Update: I've now looked at the GA Data Export API, and it turns out that things you cannot do through the UI (as you can with Urchin), you can do with this API. It does look like you can export the visit data I was talking about, via a feed (although there are daily traffic caps on those requests). So sprinkle salt heavily on what I wrote above.
A couple more points that I've come across:
GA doesn't let you dig beyond full-day statistics; I would often like the ability to investigate whether a traffic dip the previous day was caused by the design update I did at 1pm or the soccer match on TV at 8pm.
GA doesn't offer a workaround for traffic spikes caused by DDoS attacks, Slashdotting etc. When I'm looking at a GA visitor graph of 2009, all I can see is the 2-million-pageview-spike on October 16th, pushing the entire rest of the year down flat against the horizontal axis of the graph. To get a meaningful graph, GA should offer the ability to trim or exclude outlying data points, or the ability to limit/bracket the graph window itself
GA doesn't have an event monitoring client (think Reinvigorate's Snoop tool)
While GA is very user-friendly, I've found it's not as granular as some of the other stats programs (or maybe I'm not looking in the right places). Before the marketing monkeys I work with began pushing GA, we were very satisfied with AWStats. The sheer scope of the data helped us on several occasions hone sites to better suit their audience. While GA is very shiny and laid out well, I personally still prefer the raw numbers like I used to get through AWStats.
Slow data processing speed - Can be as low as 15-30 mins for page views, but may be up to 48 for eCommerce
EULA is limiting in some cases
You won't own or have any control of the data. Google's engineers might use it (anonymously) for testing
Anything more complex requires customization - Downloads and such care of no issue, but there are limits
Cross domain tracking by linker is faulty at best
Visit based - Proper tools are based on Visitor level, GA works on Visit based reporting mostly
Limited number of custom vars used at one time (5)
No tech support, if you're realistic
Usually when there is a downtime notice, it's already gone
API limitations (4 dimensions and 10 metrics at one time, not all can be used together in addition to that)
I have many more, but at the end of the day it is a good tool for it's price.

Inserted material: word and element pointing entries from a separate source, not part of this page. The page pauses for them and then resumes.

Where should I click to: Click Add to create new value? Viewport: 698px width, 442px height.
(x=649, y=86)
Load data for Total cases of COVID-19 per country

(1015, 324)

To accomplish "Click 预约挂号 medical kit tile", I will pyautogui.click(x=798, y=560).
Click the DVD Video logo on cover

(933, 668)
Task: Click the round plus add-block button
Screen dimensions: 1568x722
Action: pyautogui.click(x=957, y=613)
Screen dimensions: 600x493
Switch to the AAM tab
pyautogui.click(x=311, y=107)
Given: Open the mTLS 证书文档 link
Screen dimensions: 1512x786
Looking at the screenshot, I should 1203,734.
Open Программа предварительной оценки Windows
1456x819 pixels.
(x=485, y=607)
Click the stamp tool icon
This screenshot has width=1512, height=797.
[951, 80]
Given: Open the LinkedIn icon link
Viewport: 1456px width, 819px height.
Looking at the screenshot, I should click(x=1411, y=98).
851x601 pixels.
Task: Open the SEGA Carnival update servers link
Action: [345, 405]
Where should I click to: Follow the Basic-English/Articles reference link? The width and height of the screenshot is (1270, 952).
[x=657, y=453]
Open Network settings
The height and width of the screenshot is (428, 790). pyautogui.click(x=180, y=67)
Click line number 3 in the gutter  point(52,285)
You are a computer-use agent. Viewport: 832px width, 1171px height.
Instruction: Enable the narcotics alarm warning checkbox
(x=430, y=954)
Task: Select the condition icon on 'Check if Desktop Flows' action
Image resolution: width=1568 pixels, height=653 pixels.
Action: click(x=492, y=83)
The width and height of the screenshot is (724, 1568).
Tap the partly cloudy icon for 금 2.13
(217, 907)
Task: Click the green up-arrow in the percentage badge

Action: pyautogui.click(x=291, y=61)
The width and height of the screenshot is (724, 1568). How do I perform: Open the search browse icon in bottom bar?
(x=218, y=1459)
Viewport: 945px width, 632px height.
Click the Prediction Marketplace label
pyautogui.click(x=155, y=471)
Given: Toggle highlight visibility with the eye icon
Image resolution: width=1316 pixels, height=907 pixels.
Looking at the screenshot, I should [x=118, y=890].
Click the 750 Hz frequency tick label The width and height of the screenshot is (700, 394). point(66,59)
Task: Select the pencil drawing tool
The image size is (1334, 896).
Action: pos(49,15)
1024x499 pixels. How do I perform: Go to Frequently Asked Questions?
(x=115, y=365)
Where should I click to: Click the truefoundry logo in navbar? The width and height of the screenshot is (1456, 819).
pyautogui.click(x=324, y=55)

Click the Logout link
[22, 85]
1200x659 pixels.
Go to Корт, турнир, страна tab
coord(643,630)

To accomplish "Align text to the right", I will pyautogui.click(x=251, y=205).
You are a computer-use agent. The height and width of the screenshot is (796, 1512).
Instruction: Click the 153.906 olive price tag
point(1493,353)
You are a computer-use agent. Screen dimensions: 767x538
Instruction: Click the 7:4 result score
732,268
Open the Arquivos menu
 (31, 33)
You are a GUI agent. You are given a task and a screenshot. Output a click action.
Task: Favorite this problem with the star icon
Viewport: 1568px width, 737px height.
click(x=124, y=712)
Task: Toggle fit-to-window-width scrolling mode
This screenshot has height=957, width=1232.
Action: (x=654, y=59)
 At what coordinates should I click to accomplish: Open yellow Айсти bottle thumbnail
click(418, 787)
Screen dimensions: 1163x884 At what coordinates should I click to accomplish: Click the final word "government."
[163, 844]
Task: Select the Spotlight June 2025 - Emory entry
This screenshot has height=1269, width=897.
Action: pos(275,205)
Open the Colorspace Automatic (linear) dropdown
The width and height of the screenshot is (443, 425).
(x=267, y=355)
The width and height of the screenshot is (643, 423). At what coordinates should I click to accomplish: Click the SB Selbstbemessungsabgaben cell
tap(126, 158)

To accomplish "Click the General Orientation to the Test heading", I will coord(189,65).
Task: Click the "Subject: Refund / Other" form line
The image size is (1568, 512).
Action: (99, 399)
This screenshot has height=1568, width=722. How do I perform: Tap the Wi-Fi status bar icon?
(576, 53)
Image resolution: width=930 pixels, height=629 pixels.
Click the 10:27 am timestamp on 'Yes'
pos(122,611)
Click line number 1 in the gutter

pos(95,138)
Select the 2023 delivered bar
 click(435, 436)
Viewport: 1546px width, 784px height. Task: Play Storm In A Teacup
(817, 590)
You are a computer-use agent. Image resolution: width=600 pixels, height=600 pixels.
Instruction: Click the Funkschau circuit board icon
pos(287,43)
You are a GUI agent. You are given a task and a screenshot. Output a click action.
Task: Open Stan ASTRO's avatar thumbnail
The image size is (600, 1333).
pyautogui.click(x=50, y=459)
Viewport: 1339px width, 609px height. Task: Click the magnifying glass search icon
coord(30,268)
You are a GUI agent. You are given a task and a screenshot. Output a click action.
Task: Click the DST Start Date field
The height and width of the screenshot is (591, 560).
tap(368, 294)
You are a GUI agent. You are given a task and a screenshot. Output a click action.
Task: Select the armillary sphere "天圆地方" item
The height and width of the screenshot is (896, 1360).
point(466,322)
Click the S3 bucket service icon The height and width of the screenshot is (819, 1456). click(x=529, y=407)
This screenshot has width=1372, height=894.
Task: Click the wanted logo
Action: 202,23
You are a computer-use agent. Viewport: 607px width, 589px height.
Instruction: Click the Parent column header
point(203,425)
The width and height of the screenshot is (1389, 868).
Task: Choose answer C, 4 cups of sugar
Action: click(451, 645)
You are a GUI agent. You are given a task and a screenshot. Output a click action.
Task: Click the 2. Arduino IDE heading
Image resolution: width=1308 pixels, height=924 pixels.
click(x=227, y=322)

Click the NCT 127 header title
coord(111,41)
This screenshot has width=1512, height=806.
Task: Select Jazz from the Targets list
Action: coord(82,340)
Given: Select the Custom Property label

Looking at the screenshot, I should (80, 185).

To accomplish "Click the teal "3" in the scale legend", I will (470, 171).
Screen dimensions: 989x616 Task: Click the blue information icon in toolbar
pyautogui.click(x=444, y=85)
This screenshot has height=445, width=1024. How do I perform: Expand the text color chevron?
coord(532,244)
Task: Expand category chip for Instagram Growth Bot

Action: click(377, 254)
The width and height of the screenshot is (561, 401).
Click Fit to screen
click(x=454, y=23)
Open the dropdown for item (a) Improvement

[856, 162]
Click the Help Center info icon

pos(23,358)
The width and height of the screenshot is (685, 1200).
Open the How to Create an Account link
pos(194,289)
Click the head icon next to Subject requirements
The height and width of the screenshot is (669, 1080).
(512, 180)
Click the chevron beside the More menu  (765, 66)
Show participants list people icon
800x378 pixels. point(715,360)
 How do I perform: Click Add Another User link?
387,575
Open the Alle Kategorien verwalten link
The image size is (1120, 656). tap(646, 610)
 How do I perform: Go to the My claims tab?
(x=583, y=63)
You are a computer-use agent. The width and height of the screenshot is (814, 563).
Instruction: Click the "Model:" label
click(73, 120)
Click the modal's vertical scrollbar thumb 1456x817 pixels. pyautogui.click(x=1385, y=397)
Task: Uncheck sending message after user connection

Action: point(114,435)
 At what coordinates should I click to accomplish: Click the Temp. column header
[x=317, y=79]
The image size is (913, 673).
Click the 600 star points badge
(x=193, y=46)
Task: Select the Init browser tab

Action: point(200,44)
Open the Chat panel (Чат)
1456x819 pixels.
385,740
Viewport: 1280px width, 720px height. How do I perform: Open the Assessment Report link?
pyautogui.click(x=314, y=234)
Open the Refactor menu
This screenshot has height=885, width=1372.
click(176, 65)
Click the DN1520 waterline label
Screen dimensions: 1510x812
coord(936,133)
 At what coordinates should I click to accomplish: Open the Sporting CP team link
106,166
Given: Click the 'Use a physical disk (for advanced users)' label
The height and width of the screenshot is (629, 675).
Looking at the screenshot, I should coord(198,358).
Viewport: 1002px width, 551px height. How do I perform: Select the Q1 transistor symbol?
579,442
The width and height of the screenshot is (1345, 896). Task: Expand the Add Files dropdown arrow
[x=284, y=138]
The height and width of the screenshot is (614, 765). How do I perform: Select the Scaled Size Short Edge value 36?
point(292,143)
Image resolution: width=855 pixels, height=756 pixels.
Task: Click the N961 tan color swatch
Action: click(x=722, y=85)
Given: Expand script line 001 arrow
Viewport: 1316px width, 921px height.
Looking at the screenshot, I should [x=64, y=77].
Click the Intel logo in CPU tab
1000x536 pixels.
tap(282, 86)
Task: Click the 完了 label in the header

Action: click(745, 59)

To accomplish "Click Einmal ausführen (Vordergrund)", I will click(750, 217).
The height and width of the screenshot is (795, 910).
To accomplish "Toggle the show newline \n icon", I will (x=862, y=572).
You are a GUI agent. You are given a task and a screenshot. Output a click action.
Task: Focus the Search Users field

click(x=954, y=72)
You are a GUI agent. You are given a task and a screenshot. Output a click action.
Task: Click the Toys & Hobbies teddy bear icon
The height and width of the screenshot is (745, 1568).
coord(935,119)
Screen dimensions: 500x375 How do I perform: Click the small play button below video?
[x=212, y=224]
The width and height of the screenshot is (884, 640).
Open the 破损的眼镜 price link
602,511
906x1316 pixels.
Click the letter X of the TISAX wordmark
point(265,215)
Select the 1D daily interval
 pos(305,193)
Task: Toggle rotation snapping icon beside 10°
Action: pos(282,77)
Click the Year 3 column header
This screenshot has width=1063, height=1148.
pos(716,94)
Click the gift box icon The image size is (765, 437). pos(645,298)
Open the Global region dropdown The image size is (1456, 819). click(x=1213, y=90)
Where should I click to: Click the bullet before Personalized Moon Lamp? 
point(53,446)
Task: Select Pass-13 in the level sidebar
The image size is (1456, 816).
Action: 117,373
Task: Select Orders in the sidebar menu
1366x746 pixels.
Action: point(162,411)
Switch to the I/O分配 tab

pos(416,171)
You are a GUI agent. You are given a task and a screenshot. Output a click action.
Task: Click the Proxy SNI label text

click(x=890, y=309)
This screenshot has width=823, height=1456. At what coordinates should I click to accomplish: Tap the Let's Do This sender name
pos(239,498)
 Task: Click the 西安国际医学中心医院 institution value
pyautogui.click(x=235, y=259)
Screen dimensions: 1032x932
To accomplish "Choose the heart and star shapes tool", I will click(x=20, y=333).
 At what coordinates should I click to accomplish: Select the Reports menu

From the non-technical point, I think the most important is that some enterprise has the high level data security policy. All of the data should be controlled and managed by themselves.
If you use the Google analytics,the data is stored in google's server. For some special enterprise, like insurance, financial company. The policy should be followed.
I would NOT go with server logs. In fact I have them disabled on my server. Why you ask me?
For the simple reason that everytime you hit my server that stupid logging program makes an entry in the physical log file on my HDD. So if my server gets 100,000 hits in a day that's 100,000 time a HDD write operation happens.
You think that's cool? Well it's not. It's slowing your server down, specially if the log file is huge.
Why would someone even consider doing that to their server? Specially when we're working so hard to minify javascript, css and make image files 2 KB smaller!
Please do yourself a favor don't log directly on your server.
At least Google Analytics logs it on Google's server so my server's healthier.
I wouldn't use it for any of my sites, because you're forcing the user to accept your proprietary JavaScript code in their browser, which is bad. Also, giving your data is Google is a really bad idea.
See Piwiki for something you can run yourself as in free software, eliminating both of the problems.